Ben atravesó la oscura granja y encontró el hueco en el muro derruido que conducía al laberíntico jardín boscoso de Arno. Permaneció entre los árboles observando a las dotaciones de bomberos que se marchaban y a las patrullas de policía, que recorrían arriba y abajo los laterales de la villa destrozada. Sabía que estaba perdiendo el tiempo allí. No merecía la pena.

Se dio la vuelta para irse y se dirigió de nuevo al agujero del muro, entre los esbeltos troncos de los árboles iluminados por la luz de la luna. Una nube cubrió la luna y dejó el bosque en penumbras.

Se detuvo. En el suelo, entre las hojas, oculto entre un musgoso nudo de raíces de árboles, yacía el cuerpo de un hombre, arrugado y gris, con los brazos extendidos hacia los lados.

El cuerpo no tenía cabeza.

Aguardó observándolo, totalmente quieto, hasta que la nube pasó y la luz de la luna volvió a brillar. Se acercó a él y lo empujó con el pie. No era un cuerpo. Era algo que se le había pasado a la brigada de limpieza.

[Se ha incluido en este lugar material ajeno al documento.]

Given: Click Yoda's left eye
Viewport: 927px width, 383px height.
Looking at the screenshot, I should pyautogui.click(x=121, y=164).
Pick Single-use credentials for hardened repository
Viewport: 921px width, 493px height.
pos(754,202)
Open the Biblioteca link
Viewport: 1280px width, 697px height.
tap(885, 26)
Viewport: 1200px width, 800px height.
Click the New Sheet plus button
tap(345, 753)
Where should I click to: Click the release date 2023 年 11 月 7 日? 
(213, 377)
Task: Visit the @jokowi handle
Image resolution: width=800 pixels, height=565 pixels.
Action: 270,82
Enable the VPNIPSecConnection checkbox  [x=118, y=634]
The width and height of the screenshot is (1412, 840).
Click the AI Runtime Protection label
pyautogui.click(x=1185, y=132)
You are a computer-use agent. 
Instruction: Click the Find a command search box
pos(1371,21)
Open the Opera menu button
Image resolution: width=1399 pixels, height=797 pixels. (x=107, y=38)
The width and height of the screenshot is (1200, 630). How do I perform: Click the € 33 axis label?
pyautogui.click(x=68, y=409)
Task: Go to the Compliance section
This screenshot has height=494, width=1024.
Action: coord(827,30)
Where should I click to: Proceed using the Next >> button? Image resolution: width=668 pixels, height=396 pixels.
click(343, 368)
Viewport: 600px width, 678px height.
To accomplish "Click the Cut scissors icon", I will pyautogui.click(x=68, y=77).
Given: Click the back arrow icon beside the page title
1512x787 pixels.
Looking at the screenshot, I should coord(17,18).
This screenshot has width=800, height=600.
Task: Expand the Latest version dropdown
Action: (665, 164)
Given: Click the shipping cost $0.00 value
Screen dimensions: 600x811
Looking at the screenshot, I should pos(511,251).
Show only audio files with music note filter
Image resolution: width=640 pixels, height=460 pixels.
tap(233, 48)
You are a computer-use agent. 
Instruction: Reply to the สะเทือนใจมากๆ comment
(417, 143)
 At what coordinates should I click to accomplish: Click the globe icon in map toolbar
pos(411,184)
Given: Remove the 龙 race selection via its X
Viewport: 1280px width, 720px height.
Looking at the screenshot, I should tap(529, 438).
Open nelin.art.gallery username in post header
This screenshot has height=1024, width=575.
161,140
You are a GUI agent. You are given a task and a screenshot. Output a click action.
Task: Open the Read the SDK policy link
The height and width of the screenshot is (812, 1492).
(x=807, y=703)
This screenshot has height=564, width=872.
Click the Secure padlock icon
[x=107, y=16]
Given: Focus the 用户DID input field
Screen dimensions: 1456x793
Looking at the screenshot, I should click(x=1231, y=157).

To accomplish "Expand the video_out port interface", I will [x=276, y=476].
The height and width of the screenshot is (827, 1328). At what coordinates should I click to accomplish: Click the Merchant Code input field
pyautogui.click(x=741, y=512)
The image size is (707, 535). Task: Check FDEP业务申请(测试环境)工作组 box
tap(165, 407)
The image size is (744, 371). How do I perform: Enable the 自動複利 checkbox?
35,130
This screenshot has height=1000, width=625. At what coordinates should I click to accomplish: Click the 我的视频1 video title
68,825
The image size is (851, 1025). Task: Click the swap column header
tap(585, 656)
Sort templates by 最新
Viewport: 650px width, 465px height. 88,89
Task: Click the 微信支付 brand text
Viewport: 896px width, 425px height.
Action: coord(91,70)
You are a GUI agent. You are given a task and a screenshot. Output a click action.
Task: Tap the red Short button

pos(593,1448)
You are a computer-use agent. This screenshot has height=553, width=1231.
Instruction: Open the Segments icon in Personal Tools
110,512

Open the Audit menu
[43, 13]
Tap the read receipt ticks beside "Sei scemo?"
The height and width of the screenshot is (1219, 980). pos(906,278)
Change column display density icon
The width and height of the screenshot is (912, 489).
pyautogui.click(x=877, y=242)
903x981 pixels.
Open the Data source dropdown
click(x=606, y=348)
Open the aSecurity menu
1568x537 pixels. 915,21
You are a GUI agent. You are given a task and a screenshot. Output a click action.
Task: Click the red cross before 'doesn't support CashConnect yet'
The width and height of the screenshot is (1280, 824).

La chaqueta de tweed de Arno. Recordó que Leigh la había tirado mientras corrían. Cogió la chaqueta del suelo. Estaba fría y húmeda, además de vacía, de no ser por una forma abultada en el bolsillo interior izquierdo.

Lo sacó. Se trataba de una cartera poco voluminosa.

—¿Quién anda ahí? —Su voz sonaba asustada en la oscuridad.

—Tranquila —dijo Ben—, soy yo. —Y cerró la puerta de la cabaña tras de sí.

—¿Dónde estabas?

Ben le contó todo.

—¿Volviste allí?

—El lugar ha sido arrasado, Leigh. No queda nada. Pero he encontrado algo. —Sacó la cartera—. Es de Arno.

Leigh se sentó en la cama mientras él encendía una lámpara. Se sentó junto a ella en el extremo de la cama y ella se apartó, impaciente, el espeso y negro cabello de los ojos.

—¿Dónde la encontraste? —preguntó adormilada.

—Entre los árboles, donde tiraste su chaqueta —dijo Ben, y abrió la pequeña cartera de piel de ternero y la cremallera de uno de los bolsillos interiores—. Aquí no hay demasiado —dijo—. La tarjeta de socio, caducada, de una biblioteca. Un par de viejas entradas de cine. Quince euros en metálico. Y esto. —Sacó un pedacito de papel y se lo mostró.

Ella lo cogió y miró a Ben inquisitiva.

—¿Qué es?

—Un recibo.

—Del museo Visconti de Milán —dijo ella, leyendo el papel arrugado.

—¿Lo conoces?

Ella sacudió la cabeza.

—Esto es un comprobante de algo que Arno donó al museo —dijo él—. El recibo no especifica qué es, pero tiene fecha de enero, pocos días después de la muerte de Oliver.

Ella apartó la vista del papel y miró a Ben.

—¿Crees que…?

—¿Que la carta está en Milán? No lo sé —admitió—, pero lo averiguaremos enseguida. Ahora, duerme un poco. Nos vamos a las cinco.